§ Required work: Copy out all of the following records line for line, with no changes.

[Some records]
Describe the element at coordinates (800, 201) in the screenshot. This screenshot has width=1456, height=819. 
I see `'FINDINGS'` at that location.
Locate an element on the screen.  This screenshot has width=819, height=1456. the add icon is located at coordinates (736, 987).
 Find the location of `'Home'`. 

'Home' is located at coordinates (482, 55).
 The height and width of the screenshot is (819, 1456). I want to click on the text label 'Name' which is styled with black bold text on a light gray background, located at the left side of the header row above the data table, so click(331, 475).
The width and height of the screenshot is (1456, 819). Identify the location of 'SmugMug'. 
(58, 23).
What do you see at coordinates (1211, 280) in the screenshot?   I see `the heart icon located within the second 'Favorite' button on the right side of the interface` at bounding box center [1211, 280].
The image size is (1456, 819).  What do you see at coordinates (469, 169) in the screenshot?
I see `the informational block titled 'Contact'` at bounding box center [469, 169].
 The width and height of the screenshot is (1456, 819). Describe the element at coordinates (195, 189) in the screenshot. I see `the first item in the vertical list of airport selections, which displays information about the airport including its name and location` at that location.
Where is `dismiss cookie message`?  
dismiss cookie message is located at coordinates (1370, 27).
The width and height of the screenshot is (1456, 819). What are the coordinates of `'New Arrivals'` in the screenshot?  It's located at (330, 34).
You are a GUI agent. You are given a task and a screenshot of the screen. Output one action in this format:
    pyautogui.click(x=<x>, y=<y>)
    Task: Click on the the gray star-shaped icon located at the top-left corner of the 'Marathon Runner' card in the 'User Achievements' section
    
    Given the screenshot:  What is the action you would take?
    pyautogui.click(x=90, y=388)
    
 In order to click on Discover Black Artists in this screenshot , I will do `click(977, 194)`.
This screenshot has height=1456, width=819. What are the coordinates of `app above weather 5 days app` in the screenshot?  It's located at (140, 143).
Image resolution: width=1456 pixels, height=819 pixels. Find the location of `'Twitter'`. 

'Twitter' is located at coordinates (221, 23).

§ Task output:
Describe the element at coordinates (800, 201) in the screenshot. This screenshot has width=1456, height=819. 
I see `'FINDINGS'` at that location.
Locate an element on the screen.  This screenshot has width=819, height=1456. the add icon is located at coordinates (736, 987).
 Find the location of `'Home'`. 

'Home' is located at coordinates (482, 55).
 The height and width of the screenshot is (819, 1456). I want to click on the text label 'Name' which is styled with black bold text on a light gray background, located at the left side of the header row above the data table, so click(331, 475).
The width and height of the screenshot is (1456, 819). Identify the location of 'SmugMug'. 
(58, 23).
What do you see at coordinates (1211, 280) in the screenshot?   I see `the heart icon located within the second 'Favorite' button on the right side of the interface` at bounding box center [1211, 280].
The image size is (1456, 819).  What do you see at coordinates (469, 169) in the screenshot?
I see `the informational block titled 'Contact'` at bounding box center [469, 169].
 The width and height of the screenshot is (1456, 819). Describe the element at coordinates (195, 189) in the screenshot. I see `the first item in the vertical list of airport selections, which displays information about the airport including its name and location` at that location.
Where is `dismiss cookie message`?  
dismiss cookie message is located at coordinates (1370, 27).
The width and height of the screenshot is (1456, 819). What are the coordinates of `'New Arrivals'` in the screenshot?  It's located at (330, 34).
You are a GUI agent. You are given a task and a screenshot of the screen. Output one action in this format:
    pyautogui.click(x=<x>, y=<y>)
    Task: Click on the the gray star-shaped icon located at the top-left corner of the 'Marathon Runner' card in the 'User Achievements' section
    
    Given the screenshot:  What is the action you would take?
    pyautogui.click(x=90, y=388)
    
 In order to click on Discover Black Artists in this screenshot , I will do `click(977, 194)`.
This screenshot has height=1456, width=819. What are the coordinates of `app above weather 5 days app` in the screenshot?  It's located at (140, 143).
Image resolution: width=1456 pixels, height=819 pixels. Find the location of `'Twitter'`. 

'Twitter' is located at coordinates (221, 23).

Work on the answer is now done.